Locate the line that contains "Step into next function call" in the entries below, then repeat it and every following line through the line that contains "Click the NFTScan logo", exactly, and no others.

** Opening Data section block **

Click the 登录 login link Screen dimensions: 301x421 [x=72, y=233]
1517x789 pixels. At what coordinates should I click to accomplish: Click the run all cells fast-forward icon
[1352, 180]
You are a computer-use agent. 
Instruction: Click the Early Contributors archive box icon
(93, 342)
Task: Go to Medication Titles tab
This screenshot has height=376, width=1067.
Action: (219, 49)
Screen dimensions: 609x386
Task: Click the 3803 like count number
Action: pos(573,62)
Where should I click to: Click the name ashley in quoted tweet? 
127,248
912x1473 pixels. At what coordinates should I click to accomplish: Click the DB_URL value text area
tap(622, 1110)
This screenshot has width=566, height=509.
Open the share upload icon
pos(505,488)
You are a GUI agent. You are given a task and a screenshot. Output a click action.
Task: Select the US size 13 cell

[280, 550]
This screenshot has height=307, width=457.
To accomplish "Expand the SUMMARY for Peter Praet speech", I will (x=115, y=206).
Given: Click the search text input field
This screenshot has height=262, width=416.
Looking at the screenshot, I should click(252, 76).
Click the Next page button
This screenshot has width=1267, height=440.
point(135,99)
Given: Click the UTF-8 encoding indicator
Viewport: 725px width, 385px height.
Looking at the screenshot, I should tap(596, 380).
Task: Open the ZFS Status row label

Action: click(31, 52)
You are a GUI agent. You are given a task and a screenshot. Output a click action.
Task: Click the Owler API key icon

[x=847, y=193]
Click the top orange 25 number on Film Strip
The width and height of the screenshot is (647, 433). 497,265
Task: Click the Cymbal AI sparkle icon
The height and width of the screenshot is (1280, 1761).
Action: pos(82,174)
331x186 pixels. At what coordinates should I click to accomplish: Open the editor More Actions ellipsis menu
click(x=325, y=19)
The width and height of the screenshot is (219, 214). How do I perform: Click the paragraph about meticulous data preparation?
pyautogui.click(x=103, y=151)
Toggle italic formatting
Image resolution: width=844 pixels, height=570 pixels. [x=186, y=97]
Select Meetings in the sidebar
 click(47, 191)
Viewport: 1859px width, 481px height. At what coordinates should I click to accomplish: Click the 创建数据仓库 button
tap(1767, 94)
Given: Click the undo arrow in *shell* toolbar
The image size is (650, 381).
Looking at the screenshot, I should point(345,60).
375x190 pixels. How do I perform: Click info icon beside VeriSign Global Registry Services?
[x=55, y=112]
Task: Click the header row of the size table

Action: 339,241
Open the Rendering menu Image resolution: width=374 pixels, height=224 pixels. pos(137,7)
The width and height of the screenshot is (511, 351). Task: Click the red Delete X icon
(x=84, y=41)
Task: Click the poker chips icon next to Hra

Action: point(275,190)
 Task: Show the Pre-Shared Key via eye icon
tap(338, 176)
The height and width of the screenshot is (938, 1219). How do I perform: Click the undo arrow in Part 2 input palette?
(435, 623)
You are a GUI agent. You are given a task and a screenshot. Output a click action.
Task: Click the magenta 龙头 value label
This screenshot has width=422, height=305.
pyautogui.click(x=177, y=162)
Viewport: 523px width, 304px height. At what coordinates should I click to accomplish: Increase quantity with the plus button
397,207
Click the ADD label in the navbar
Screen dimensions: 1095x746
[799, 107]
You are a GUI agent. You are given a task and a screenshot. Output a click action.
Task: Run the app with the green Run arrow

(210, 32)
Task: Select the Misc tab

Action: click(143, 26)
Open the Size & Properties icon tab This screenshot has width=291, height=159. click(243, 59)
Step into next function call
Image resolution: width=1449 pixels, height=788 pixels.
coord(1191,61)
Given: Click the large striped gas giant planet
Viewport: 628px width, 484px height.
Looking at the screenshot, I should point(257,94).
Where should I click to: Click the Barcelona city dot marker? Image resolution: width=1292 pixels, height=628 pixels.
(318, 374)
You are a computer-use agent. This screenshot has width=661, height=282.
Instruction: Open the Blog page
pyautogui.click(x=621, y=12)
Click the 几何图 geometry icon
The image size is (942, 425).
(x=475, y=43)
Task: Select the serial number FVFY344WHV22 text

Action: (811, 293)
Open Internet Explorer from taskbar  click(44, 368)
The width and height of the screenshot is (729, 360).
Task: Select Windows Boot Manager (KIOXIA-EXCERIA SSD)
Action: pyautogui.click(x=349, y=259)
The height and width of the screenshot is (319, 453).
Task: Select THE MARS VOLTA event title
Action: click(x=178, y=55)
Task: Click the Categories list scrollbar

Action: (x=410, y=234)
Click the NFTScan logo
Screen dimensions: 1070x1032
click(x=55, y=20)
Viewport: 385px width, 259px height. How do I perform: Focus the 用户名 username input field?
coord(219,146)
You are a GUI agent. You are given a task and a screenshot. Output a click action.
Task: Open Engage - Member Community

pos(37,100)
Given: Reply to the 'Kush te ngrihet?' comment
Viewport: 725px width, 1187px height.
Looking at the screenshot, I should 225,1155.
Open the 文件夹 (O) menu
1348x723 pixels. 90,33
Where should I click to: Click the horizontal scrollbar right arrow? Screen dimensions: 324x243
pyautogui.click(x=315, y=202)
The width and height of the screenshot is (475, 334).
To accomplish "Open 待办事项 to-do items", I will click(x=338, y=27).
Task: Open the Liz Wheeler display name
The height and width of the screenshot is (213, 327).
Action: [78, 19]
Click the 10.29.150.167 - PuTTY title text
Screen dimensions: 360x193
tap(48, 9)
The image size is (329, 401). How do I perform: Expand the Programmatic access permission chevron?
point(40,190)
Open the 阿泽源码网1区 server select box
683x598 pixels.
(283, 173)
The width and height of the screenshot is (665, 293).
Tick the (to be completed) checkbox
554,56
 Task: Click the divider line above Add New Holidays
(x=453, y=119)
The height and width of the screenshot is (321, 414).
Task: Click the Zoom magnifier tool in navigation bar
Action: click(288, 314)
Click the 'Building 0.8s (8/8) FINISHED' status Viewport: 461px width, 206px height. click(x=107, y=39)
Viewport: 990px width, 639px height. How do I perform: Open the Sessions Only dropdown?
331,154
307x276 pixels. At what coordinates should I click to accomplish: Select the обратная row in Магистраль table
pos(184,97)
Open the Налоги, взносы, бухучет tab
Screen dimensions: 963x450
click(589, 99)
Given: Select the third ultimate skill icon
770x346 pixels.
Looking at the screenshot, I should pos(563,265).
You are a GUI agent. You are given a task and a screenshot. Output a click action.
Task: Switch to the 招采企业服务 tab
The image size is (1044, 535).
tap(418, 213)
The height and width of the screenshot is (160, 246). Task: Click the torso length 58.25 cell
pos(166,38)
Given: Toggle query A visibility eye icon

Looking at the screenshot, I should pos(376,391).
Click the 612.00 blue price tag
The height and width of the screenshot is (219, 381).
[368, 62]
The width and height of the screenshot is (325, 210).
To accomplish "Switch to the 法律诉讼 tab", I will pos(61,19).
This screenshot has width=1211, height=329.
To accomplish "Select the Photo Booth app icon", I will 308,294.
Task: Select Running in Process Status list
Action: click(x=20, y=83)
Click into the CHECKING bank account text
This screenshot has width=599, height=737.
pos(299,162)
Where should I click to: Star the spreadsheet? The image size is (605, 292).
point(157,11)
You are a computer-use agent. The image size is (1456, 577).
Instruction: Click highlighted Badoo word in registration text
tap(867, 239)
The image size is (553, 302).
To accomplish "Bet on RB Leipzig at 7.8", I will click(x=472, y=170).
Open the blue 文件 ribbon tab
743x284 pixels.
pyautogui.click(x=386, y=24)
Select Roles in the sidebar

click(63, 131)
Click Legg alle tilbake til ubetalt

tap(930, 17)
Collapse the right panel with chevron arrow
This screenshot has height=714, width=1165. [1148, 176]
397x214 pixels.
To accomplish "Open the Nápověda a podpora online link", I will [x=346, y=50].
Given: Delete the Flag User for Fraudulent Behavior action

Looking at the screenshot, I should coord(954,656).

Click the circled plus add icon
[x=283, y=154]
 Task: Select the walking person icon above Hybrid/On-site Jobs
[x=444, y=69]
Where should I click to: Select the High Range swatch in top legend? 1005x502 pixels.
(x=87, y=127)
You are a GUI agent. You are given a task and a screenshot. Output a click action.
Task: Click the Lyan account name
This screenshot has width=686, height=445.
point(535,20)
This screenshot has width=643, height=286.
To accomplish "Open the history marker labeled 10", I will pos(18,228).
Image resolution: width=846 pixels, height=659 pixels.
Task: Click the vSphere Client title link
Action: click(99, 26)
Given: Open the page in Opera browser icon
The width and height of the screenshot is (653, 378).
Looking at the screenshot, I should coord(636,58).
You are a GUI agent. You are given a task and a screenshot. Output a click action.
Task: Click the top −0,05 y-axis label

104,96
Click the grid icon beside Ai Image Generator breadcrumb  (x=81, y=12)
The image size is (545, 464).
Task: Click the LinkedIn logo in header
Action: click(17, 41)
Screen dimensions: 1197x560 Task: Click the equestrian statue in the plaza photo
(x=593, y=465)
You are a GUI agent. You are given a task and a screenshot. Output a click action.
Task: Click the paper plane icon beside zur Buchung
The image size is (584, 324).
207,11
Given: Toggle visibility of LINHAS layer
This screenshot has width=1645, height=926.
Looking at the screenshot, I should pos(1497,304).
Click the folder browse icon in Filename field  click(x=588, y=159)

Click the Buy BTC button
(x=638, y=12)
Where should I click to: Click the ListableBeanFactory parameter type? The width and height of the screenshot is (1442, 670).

** Closing Data section block **

• Exercise answer:
Step into next function call
Image resolution: width=1449 pixels, height=788 pixels.
coord(1191,61)
Given: Click the large striped gas giant planet
Viewport: 628px width, 484px height.
Looking at the screenshot, I should point(257,94).
Where should I click to: Click the Barcelona city dot marker? Image resolution: width=1292 pixels, height=628 pixels.
(318, 374)
You are a computer-use agent. This screenshot has width=661, height=282.
Instruction: Open the Blog page
pyautogui.click(x=621, y=12)
Click the 几何图 geometry icon
The image size is (942, 425).
(x=475, y=43)
Task: Select the serial number FVFY344WHV22 text

Action: (811, 293)
Open Internet Explorer from taskbar  click(44, 368)
The width and height of the screenshot is (729, 360).
Task: Select Windows Boot Manager (KIOXIA-EXCERIA SSD)
Action: pyautogui.click(x=349, y=259)
The height and width of the screenshot is (319, 453).
Task: Select THE MARS VOLTA event title
Action: click(x=178, y=55)
Task: Click the Categories list scrollbar

Action: (x=410, y=234)
Click the NFTScan logo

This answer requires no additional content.